● 提示された文章:
● ● ● ● ●

水俣病犠牲者の遺影を訪ねて
水俣病その四十年…水俣・東京展に向けての取材の記
一昨年の秋から一年かけて、水俣病で亡くなった方々の仏壇に祭られた遺影を複写する仕事をしてきた。総数約五百人である。死者千二百人に及ぶその総数に遥かに及ばない結果となったが、その事情は後回しにして、まず発起までの事情に触れたい。
早いもので、私が水俣病に関わってから、三十年になる。水俣病の公式発見から十年後の、「いまごろ、のこのこと…」といった気後れを抱えて現地に足を運んだ昭和四十年(一九六五年)から数えて、である。その第一作『水俣の子は生きている』(日本テレビ<ノンフィクション劇場>)に登場した子供たちも、現在、人生のただなか、齢四十歳に近い。
数えてはいないが、私の水俣映画十五作にはのべ数百人の患者が登場、うち数十人が親しく惨苦を語ってくださった。この方々の記憶を記録に“変換”し、水俣病の歴史に映像として残すのが私の三十年だった。どれも映画的に工夫はしたが、なにより記録性を大切にしたつもりでいる。ふりかえれば、十年の節目ごとに『水俣病-その二十年』、『水俣病-その三十年』という作品を作ってきた。
その私が今年は私は遺影集めに没頭した。たまたま水俣病、その四十年にあたったのはなにかの縁である。企画して数年ごしのプラン、『水俣・東京展』が今年、秋、品川で開かれる。水俣病事件に関わった多くの表現者、記録者、芸術家の仕事を一堂に集めて展示し、そこに水俣病犠牲者の鎮魂の場を設けたいと考えた。
当時に気持をその企画書『記憶といのり』の一部の引用でお伝えしたい。
「ほぼ二十年まえ、私たち青林舎は記録映画『医学としての水俣病-病理・病像編』(武内忠男・元熊大教授ら監修)を作りました。そのファースト・シーンに亡くなられた三十人の患者さんの生前の顔を重ね、ナレーションでこう述べました…『この方々、死後、病理解剖された四十一人の剖検(解剖)例から、世界で初めて起きた水俣病の病理研究は、その糸口が開かれました』と。全編にわたって脳や細胞とかの破壊を描いたこの医学フィルムの主人公が“脳”や“破壊された神経”ではなく、あくまで主役は患者だったからです。その風貌や、生前の姿、海の匂いのする肖像写真の顔々がこの映画の冒頭には絶対に必要だったのです。水俣・東京展もその気持が引き継ぎたいので」。
「…現代の戦争の悲劇や、人類の愚行、過失の記憶のしかたにはいろいろあるでしょう。
米国にはベトナムで戦死したすべての兵士の名を彫った石碑の壁があり、アウシュビッツの犠牲者の髪の毛と入歯や眼鏡の山は鮮烈です。写真展示では知られているのはカンボジアでポルポト派に虐殺された人々の識別用写真の展示、沖縄の『ひめゆり資料館』には死んだ女学生たちの写真などです。即位後、沖縄を訪問した天皇はその資料館にニコニコして入ったが、不意打ちに会ったようにうろたえた、とあるルポにありました。
写真の中の少女たちに見つめられた気がしたのでしょう。“写真を見る”、それが逆に“写真から見られた”一例です…」。

● ● ● ● ●

収集したデータ項目
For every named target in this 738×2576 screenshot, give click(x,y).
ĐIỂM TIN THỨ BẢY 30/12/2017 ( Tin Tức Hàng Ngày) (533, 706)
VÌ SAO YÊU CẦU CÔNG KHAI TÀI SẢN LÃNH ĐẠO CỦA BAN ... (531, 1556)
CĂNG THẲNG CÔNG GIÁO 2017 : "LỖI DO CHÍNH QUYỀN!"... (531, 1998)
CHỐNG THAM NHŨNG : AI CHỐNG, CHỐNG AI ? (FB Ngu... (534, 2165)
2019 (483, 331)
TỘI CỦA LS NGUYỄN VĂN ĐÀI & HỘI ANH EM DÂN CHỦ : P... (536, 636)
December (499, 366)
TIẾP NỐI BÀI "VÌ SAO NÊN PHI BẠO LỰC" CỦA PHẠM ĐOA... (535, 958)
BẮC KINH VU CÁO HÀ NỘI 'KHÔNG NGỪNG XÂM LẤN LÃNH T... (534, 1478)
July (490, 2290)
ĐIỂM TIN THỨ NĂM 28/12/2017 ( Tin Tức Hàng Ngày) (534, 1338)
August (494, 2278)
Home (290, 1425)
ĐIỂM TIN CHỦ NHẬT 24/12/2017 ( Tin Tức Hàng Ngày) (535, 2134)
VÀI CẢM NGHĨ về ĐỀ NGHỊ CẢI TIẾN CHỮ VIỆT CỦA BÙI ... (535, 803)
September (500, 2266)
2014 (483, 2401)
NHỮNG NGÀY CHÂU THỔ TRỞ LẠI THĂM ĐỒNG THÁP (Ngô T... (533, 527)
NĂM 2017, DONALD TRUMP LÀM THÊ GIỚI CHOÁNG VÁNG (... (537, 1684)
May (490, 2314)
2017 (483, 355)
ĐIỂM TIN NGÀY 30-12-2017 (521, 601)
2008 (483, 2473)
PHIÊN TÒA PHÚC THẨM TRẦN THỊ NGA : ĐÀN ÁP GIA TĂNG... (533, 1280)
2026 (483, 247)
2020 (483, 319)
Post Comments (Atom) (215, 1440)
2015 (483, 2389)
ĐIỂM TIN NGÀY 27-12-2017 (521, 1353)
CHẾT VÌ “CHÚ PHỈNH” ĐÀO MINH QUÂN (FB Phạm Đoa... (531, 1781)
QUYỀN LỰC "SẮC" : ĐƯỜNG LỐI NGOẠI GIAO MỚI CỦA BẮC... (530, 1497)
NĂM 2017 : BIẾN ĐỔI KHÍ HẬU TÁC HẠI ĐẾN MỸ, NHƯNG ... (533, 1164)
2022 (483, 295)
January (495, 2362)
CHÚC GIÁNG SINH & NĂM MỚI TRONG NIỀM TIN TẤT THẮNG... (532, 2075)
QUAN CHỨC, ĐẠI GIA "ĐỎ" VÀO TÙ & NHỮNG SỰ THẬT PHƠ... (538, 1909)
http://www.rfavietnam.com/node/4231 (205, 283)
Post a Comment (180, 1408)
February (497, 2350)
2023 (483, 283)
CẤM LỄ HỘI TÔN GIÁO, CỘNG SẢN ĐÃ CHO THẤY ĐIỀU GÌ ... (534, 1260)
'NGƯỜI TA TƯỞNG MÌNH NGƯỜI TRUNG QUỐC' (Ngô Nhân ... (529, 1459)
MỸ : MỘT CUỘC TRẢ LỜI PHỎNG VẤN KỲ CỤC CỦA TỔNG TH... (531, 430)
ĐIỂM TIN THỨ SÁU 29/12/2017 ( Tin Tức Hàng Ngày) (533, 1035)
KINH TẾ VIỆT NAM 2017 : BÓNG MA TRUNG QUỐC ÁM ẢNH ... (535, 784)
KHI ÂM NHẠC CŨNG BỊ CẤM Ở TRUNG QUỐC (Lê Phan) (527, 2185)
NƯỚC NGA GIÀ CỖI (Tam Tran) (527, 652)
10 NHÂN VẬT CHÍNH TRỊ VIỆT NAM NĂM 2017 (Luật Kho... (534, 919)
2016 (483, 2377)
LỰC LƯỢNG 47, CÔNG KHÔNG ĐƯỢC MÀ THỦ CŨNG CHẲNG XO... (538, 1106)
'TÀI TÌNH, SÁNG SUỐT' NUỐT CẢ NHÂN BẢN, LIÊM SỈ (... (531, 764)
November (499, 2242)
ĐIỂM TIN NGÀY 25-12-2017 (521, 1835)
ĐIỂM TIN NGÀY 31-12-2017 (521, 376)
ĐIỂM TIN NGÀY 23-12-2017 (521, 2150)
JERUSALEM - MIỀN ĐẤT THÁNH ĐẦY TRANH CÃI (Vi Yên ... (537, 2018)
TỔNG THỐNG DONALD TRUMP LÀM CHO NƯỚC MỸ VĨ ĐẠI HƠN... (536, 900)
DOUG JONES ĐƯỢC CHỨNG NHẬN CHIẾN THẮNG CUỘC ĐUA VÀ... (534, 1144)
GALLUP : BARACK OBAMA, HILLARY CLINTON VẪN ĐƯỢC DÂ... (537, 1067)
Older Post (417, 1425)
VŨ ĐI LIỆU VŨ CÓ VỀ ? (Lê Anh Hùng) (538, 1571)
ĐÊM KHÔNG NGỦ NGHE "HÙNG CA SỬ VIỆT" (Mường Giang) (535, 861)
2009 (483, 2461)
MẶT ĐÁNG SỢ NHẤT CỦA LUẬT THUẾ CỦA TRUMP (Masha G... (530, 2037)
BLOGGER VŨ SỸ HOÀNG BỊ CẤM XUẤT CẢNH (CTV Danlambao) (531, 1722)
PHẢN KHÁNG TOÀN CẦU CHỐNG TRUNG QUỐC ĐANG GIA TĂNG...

● ● ● ● ●

● 問題の要件: 水俣病犠牲者の遺影をめぐる文章のうち、「水俣病犠牲者の遺影を訪ねて」から「年』という作品を作ってきた。」までをすべて、一字も変えずに書き写しなさい。

● 以下の出力:
水俣病犠牲者の遺影を訪ねて
水俣病その四十年…水俣・東京展に向けての取材の記
一昨年の秋から一年かけて、水俣病で亡くなった方々の仏壇に祭られた遺影を複写する仕事をしてきた。総数約五百人である。死者千二百人に及ぶその総数に遥かに及ばない結果となったが、その事情は後回しにして、まず発起までの事情に触れたい。
早いもので、私が水俣病に関わってから、三十年になる。水俣病の公式発見から十年後の、「いまごろ、のこのこと…」といった気後れを抱えて現地に足を運んだ昭和四十年(一九六五年)から数えて、である。その第一作『水俣の子は生きている』(日本テレビ<ノンフィクション劇場>)に登場した子供たちも、現在、人生のただなか、齢四十歳に近い。
数えてはいないが、私の水俣映画十五作にはのべ数百人の患者が登場、うち数十人が親しく惨苦を語ってくださった。この方々の記憶を記録に“変換”し、水俣病の歴史に映像として残すのが私の三十年だった。どれも映画的に工夫はしたが、なにより記録性を大切にしたつもりでいる。ふりかえれば、十年の節目ごとに『水俣病-その二十年』、『水俣病-その三十年』という作品を作ってきた。